U.S. hedge-fund managers may lose 15 percent of assets to withdrawals by year-end while their European rivals shed as much as 25 percent, Huw van Steenis, a Morgan Stanley analyst in London, wrote yesterday in a report to clients. Combined with investment losses, industry assets may shrink to $1.3 trillion, a 32 percent drop from the peak in June.
With the average hedge fund down 18 percent this year, as measured by the HFRX Global Index, managers are selling assets to repay departing investors and meet demands from lenders for more collateral. Others including Paulson & Co. and Winton Capital Management LLC are hoarding cash to soothe nervous clients and wait for signs the worst is over. When stocks rally, hedge funds take advantage to unload what they can.
“I have never seen a market as full of panic as I’ve seen in the last seven or eight weeks,” Kenneth Griffin, founder of Citadel Investment Group LLC, a Chicago-based hedge-fund firm, said yesterday.
…Griffin, 40, who started Citadel in 1990, has posted the biggest losses of his career in 2008 after increasing wagers on loans and bonds before the markets plunged.
…The HFRX Global Index fell 7.76 percent this month through Oct. 22, according to Hedge Fund Research Inc. in Chicago. Hedge funds lost 5.4 percent last month, the most since the implosion of hedge fund Long-Term Capital Management LP a decade ago.
Passport Management LLC’s Global Strategy fund fell 27 percent this month through Oct. 15, and 34 percent for the year, as investments in commodity stocks slumped, according to an investor letter. The $4.5 billion hedge-fund firm is run by John Burbank III in San Francisco.
…Platinum Asset Management LP, a Rye Brook, New York-based firm, lost as much as 29 percent this month through Oct. 15, bringing its year-to-date decline to 38 percent, according to investors.
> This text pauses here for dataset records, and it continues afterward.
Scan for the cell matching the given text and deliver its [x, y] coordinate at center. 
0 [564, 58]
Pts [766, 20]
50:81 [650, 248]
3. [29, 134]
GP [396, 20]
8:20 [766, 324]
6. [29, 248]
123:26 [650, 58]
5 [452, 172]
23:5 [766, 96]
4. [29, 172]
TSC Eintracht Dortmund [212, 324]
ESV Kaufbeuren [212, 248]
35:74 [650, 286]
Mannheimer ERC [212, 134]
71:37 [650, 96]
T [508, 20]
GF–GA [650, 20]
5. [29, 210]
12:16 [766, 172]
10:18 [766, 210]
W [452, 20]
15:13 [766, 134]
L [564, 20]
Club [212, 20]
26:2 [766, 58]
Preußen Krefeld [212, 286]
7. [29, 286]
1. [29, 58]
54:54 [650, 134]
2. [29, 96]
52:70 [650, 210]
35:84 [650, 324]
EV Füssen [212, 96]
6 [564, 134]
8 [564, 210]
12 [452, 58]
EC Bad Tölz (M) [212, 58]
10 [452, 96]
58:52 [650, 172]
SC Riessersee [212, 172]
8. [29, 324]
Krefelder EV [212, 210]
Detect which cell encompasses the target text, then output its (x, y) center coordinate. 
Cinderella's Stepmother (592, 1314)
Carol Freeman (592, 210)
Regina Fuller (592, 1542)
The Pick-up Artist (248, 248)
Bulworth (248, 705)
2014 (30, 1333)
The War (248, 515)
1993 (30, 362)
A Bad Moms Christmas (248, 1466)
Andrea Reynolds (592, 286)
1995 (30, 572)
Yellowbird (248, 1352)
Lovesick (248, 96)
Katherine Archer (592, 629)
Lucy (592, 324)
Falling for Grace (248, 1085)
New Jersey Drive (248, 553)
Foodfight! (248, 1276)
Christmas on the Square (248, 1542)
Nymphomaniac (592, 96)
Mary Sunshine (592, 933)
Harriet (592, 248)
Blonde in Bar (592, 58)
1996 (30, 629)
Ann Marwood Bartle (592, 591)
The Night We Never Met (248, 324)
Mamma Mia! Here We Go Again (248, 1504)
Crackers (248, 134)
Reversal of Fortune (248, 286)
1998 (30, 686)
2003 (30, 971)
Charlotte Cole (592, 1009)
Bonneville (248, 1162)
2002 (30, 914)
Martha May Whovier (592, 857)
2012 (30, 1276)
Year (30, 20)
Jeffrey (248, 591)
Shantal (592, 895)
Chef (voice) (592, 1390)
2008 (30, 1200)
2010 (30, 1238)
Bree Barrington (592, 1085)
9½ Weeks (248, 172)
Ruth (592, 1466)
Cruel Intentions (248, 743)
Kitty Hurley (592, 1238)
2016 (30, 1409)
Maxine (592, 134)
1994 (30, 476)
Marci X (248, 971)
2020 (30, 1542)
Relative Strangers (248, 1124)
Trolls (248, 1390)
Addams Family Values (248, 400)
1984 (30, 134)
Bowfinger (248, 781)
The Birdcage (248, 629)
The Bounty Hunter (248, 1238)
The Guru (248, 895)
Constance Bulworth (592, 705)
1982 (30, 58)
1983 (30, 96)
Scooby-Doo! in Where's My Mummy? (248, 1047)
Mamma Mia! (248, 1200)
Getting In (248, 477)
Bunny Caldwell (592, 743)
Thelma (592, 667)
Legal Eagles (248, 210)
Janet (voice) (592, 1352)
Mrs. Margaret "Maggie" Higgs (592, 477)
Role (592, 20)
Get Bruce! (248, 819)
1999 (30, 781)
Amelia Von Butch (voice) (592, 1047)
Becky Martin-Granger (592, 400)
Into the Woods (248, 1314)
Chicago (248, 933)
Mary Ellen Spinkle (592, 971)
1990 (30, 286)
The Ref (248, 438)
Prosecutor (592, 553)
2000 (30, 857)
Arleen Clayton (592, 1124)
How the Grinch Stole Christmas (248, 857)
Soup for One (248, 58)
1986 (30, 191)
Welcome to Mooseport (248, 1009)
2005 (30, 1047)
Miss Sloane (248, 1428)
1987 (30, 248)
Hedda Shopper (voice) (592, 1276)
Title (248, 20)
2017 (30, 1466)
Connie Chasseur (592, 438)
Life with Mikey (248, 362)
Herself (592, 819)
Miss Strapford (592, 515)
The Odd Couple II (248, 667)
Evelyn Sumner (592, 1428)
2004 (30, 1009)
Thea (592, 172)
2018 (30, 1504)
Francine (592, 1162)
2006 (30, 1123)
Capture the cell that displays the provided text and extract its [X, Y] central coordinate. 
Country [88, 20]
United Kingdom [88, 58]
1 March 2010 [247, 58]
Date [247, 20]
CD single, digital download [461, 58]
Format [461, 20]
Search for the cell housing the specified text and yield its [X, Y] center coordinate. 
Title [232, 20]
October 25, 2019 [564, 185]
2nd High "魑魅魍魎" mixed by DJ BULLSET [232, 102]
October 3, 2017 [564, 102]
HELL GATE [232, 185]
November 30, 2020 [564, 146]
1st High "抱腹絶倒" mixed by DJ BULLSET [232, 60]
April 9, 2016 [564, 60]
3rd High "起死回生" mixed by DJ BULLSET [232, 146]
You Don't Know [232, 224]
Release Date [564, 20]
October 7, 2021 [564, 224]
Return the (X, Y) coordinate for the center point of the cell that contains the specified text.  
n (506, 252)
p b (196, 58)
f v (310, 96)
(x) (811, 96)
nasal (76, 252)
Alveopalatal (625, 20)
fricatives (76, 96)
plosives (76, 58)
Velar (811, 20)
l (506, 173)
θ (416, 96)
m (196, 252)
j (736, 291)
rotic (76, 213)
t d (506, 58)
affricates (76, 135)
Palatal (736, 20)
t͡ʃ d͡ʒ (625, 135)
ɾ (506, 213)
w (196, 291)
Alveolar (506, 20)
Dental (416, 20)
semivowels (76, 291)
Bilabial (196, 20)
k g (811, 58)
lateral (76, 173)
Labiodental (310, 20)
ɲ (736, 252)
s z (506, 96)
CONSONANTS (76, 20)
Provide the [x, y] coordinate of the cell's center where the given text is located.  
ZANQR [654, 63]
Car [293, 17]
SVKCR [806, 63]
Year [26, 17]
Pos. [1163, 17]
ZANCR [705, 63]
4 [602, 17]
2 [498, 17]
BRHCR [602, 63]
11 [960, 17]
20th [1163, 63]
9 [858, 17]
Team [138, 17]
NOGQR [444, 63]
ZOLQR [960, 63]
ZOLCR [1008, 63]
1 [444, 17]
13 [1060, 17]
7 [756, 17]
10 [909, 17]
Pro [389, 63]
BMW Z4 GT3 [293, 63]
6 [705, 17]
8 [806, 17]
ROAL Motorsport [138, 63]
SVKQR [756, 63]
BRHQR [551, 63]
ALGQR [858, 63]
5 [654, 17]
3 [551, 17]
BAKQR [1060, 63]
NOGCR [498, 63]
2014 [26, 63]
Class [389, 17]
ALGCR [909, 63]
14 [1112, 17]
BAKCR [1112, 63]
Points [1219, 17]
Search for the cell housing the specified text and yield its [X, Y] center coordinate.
Investors withdrew a record $43 billion from hedge funds last month, according to TrimTabs Investment Research in Sausalito, California…
The financial markets have been pummeled with waves of selling in the aftermath of the Lehman bankruptcy and now this selling by hedge funds. I don’t know when the selling trend will be exhausted, but eventually sellers will have done all the dumping they plan to do. When that happens, the markets should stabilize.